Insisterons-nous encore sur la partie purement lyrique de ce théâtre ? Comment s’éloigner de ces monuments sublimes, ou même de ces ruines qui confondent l’admiration ? Comment ne pas marquer les différences et les beautés morales que le génie, aidé par le temps, ajoutait encore à cette poésie ? Non que la première et terrible sainteté en ait été jamais dépassée. Eschyle demeura toujours le poëte des Euménides, le persécuteur ardent du crime, le chantre des malédictions.
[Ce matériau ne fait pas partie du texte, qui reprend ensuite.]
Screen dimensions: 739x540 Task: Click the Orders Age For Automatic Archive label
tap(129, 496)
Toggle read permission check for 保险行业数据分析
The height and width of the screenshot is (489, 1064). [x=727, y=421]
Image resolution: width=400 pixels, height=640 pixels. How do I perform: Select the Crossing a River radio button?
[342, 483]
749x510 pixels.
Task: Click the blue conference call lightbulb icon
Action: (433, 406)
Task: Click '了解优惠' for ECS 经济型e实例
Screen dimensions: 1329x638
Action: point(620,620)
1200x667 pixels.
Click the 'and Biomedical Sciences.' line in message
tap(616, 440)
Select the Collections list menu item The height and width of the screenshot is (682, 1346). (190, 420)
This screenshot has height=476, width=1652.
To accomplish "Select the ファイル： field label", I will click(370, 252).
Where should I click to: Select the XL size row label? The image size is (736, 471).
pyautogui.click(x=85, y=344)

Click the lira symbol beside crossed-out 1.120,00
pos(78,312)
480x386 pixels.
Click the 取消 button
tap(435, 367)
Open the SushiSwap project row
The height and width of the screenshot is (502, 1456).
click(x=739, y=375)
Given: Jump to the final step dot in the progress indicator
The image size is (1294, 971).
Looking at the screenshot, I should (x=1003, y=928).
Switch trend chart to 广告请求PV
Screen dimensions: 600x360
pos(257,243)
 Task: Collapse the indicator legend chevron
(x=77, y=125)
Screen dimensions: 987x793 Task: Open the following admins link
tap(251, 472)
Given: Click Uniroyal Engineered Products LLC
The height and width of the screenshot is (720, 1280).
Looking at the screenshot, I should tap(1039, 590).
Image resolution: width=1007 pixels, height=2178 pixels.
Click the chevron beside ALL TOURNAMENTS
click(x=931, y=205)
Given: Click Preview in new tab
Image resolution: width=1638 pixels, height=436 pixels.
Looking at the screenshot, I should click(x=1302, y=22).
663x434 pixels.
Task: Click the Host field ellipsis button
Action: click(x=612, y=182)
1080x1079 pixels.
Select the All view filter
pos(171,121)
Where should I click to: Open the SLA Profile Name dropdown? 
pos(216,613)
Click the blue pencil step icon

Mais, après lui, la gravité morale du Chœur paraîtra plus majestueuse encore, plus calme, plus rapprochée de la hauteur des cieux qu’elle invoquait, moins menaçante enfin et plus instructive pour les humains, dont elle plaignait les maux et les fautes. Après Sophocle, et au-dessous de lui, la lyre d’Euripide vint tour à tour se mêler au drame par la passion, et reposer un peu les âmes par le charme pur de la mélodie poétique. Enfin, après ces grands hommes, et tout ce qui nous manque de leurs créations si nombreuses, et tout ce qui s’est perdu devant leur gloire, quoique sans doute inspiré par elle, nous aurons encore à chercher le sillon lyrique dans celui qui fut leur ennemi, leur juge et leur immortel parodiste.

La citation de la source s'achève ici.